Le consortium des banques fondatrices de la plate-forme Digital Trade Chain (DTC), rebaptisé We.trade, prend de l’ampleur. Lancée début 2017 et opérationnelle depuis juillet, la plate-forme blockchain visant à simplifier les échanges des PME et ETI avec leurs partenaires commerciaux internationaux a enregistré l’arrivée de l’espagnole CaixaBank, de l’autrichienne Erste Group et de la suisse UBS, pour porter à 12 le nombre de banques actionnaires et utilisatrices de la solution. Cet élargissement permet d’étendre la distribution de We.trade à 13 pays européens.
L’objectif de We.trade est de faciliter le commerce transfrontalier entre PME, en permettant de centraliser, numériser et sécuriser les échanges de documents et les transactions grâce à la technologie des registres distribués (distributed ledger). A l’inverse de Komgo, une autre initiative bâtie sur la technologie blockchain visant à digitaliser les processus de financement du commerce de matières premières, We.trade n’a cependant pas pour objectif de numériser un produit comme la lettre de crédit, très lourd en termes de documentation et mieux adapté aux importantes opérations : elle centralise l’ensemble des informations (commande, envoi des marchandises, facture, accusé-réception), puis dénoue les positions par virement bancaire via SWIFT.
Ce protocole a donc besoin d’un important réseau de banques participantes, puisque chaque transaction implique la banque de l’acheteur et celle du vendeur. Basée initialement sur un prototype déjà testé par KBC, la solution a vu son développement s’accélérer avec l’entrée de Natixis, de la Société Générale, de Deutsche Bank, de HSBC, de Rabobank et d’UniCredit, puis dans un second temps de Nordea et de Santander. Le consortium, qui s’est associé avec IBM sur la partie technologique, espère ainsi attirer d’autres banques partenaires pour s’étendre.

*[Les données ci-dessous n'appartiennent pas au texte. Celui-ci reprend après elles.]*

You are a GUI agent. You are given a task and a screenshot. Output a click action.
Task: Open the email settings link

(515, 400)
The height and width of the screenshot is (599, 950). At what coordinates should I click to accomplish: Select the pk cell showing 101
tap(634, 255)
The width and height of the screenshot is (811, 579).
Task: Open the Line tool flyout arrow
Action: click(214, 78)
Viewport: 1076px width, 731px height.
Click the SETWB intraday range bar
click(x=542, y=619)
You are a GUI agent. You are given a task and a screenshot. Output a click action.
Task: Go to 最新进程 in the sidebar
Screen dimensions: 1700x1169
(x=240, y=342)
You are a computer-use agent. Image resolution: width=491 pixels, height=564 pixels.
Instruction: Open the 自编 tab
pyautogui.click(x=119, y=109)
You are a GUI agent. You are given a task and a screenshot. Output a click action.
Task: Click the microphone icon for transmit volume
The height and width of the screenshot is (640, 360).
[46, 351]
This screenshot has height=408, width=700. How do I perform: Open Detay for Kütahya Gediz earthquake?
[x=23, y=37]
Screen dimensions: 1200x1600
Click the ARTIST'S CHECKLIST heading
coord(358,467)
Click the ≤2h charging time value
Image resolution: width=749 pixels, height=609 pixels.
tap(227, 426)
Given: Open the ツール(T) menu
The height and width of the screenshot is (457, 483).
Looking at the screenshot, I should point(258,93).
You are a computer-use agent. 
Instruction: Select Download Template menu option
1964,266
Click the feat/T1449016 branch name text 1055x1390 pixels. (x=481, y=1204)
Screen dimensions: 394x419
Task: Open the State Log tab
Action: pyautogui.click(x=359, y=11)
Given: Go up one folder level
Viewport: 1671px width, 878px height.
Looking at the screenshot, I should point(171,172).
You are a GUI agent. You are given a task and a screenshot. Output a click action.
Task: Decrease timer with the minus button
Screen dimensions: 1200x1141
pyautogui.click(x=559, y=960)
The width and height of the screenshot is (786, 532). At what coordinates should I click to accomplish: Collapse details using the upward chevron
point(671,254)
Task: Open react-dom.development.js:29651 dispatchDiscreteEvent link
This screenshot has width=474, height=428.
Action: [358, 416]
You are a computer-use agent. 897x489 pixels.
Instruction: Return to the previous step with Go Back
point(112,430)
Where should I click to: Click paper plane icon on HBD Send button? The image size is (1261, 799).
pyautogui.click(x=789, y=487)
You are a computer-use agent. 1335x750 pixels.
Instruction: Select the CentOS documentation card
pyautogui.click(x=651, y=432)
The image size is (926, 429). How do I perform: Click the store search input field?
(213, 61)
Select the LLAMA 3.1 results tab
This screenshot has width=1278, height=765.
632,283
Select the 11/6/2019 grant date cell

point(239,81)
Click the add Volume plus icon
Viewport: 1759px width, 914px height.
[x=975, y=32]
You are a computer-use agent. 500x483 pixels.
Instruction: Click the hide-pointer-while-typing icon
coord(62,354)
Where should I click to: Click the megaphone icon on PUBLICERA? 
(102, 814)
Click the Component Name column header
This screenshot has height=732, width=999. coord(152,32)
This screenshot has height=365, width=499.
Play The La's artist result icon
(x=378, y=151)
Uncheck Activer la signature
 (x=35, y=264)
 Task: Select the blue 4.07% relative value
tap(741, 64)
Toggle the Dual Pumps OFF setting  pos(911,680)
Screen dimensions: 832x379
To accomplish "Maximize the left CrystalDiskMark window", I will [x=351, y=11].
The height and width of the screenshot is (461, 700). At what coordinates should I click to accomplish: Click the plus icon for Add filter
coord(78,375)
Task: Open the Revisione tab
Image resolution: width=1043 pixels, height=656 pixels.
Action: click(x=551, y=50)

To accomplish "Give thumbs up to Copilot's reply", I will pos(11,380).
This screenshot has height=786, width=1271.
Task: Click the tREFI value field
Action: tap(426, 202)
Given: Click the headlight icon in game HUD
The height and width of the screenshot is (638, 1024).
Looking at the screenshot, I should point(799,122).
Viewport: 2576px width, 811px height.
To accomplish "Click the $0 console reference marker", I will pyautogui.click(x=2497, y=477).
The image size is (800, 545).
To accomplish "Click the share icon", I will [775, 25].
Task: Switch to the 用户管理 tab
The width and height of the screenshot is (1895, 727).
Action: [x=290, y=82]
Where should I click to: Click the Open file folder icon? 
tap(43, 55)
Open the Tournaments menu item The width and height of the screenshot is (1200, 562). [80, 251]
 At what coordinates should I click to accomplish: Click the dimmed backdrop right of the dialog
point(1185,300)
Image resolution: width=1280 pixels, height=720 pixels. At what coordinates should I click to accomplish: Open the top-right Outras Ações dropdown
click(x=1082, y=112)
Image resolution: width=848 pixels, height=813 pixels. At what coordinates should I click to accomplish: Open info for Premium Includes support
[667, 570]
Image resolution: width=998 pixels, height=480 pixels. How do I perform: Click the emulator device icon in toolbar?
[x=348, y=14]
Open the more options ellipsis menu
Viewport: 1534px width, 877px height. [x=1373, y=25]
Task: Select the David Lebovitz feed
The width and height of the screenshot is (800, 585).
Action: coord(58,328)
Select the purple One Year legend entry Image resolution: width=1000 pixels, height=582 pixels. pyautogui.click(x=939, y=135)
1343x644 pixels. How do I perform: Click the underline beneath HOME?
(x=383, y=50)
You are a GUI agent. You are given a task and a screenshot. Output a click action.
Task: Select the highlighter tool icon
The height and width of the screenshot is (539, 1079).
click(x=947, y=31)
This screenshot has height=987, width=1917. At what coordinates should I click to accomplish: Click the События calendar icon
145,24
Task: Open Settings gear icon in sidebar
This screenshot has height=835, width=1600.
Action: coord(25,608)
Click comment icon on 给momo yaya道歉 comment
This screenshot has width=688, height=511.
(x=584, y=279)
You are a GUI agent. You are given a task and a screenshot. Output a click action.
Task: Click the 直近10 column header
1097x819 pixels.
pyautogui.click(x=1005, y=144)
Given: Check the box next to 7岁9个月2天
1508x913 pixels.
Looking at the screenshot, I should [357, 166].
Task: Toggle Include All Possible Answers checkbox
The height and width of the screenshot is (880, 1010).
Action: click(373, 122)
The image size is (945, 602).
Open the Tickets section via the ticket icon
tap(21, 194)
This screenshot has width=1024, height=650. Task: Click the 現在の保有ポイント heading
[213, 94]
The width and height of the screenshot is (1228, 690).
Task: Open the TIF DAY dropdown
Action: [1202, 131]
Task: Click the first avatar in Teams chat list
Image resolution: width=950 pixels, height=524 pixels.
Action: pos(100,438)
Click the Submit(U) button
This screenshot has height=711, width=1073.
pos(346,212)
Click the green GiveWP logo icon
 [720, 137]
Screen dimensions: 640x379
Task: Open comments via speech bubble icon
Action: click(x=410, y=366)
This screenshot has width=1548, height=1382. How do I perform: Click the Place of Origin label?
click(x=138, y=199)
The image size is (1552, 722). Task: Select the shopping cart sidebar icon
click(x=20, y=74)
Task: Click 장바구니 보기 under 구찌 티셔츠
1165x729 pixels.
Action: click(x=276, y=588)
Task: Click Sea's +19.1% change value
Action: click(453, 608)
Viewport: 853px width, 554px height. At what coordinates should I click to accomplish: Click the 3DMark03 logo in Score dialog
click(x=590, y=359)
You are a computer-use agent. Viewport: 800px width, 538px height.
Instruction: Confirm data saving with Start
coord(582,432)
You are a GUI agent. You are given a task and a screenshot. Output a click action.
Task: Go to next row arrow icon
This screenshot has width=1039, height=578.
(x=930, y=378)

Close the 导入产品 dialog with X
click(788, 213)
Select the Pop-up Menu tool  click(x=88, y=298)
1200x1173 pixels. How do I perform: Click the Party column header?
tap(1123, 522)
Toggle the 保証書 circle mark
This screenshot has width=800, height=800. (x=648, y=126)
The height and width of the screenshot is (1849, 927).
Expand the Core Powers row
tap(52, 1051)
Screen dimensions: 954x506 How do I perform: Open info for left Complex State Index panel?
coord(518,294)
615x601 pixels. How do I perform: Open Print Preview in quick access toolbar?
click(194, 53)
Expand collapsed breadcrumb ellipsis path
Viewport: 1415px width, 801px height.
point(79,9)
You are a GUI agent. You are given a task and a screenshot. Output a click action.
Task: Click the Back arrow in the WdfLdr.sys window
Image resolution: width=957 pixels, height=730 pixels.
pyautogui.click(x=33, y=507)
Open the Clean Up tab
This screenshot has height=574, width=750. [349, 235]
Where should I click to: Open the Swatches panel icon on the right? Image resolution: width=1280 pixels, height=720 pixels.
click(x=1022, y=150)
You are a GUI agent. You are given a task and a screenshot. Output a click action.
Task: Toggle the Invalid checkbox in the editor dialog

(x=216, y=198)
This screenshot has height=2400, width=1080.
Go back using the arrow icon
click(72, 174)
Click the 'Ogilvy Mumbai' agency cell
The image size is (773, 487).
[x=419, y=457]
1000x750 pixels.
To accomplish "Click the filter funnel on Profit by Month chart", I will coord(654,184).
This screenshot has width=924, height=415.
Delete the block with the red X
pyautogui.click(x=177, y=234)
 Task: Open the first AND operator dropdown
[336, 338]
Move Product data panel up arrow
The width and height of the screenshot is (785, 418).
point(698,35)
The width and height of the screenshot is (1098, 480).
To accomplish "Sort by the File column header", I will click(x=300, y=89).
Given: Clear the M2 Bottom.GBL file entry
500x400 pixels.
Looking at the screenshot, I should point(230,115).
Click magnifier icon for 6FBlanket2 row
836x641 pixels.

En juillet dernier, We.trade a annoncé avoir finalisé sept transactions impliquant dix sociétés dans cinq pays différents et quatre banques. Outre la sécurisation de la transaction et sa simplification, we.trade entend également séduire les entreprises en proposant des services additionnels. Lors du traitement de la transaction, le vendeur peut ainsi choisir un financement par affacturage. La plate-forme propose par ailleurs des fonctionnalités qui ne sont pas issues de développements liés à la blockchain : We.trade propose ainsi un registre de contacts, afin de permettre aux PME de trouver de nouveaux partenaires commerciaux.